Capítulo 4: A fundação e conquista da Paraíba

 

Criada em 1574, quando da Constituição da Capitania Geral desmembrada de Itamaracá – diz o historiador José Otávio – a Paraíba começou a existir de fato e de direito em 1585 com a fundação da cidade de “Filipéia de Nossa Senhora das Neves” que depois se chamaria Frederica, depois Cidade Paraíba, Capital Paraíba. Aquele primitivo nome foi uma especial homenagem à data da sua fundação, 5 de agosto de 1585, dia da homenagem à Nossa Senhora das Neves, a padroeira da cidade e do Estado da Paraíba.

Depois de 1930, em conseqüência da morte de João Pessoa por Decreto passou a ser finalmente João Pessoa.

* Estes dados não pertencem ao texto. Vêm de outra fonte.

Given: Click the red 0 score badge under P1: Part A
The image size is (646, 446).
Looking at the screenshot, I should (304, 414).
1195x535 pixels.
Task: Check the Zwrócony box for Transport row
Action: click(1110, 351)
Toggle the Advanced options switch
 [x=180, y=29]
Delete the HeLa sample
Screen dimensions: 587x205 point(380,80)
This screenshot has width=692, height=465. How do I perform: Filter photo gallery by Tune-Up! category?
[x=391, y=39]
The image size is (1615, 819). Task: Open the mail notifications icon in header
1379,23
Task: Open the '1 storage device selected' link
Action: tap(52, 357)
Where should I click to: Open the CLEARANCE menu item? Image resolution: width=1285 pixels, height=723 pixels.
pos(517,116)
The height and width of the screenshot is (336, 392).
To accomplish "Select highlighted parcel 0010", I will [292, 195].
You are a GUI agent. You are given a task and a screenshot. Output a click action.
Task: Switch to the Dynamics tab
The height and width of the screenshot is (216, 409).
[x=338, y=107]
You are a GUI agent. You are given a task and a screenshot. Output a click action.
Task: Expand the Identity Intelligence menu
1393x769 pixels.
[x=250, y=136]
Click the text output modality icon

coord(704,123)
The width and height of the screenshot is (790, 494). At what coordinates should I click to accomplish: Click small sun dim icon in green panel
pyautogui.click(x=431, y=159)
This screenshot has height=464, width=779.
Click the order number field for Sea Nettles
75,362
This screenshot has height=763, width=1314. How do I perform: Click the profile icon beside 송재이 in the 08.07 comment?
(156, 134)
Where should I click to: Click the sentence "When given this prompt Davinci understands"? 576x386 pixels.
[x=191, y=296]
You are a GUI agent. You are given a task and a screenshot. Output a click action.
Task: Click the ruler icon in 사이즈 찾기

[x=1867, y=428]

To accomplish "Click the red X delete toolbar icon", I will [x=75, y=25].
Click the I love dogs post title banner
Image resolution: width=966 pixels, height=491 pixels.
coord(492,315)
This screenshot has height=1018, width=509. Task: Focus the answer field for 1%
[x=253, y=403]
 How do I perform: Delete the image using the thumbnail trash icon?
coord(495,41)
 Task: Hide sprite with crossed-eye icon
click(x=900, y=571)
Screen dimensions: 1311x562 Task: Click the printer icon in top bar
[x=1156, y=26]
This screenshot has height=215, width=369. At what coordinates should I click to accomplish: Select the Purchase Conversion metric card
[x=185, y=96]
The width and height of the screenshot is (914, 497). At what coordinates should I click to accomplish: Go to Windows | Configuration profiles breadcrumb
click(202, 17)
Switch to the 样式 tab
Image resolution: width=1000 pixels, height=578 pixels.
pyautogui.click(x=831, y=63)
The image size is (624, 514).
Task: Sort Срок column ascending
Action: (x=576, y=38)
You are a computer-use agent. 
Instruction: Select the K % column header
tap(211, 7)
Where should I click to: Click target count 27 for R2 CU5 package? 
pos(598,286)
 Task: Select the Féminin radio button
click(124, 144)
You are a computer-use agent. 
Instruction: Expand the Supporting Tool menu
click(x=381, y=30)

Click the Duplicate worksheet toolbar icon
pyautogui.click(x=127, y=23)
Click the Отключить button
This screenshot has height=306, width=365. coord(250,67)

O retardamento da conquista explica-se pela resistência dos índios potiguares, aliados aos franceses traficantes do Pau-Brasil. Os piratas franceses aliaram-se aos índios potiguares por interesse único de explorar o Pau-Brasil. Somente foram vencidos depois da aliança celebrada pelo Ouvidor de Olinda Martim Leitão, com os recém-chegados Tabajaras do Cacique e Vicente Piragibe, o Braço de Peixe.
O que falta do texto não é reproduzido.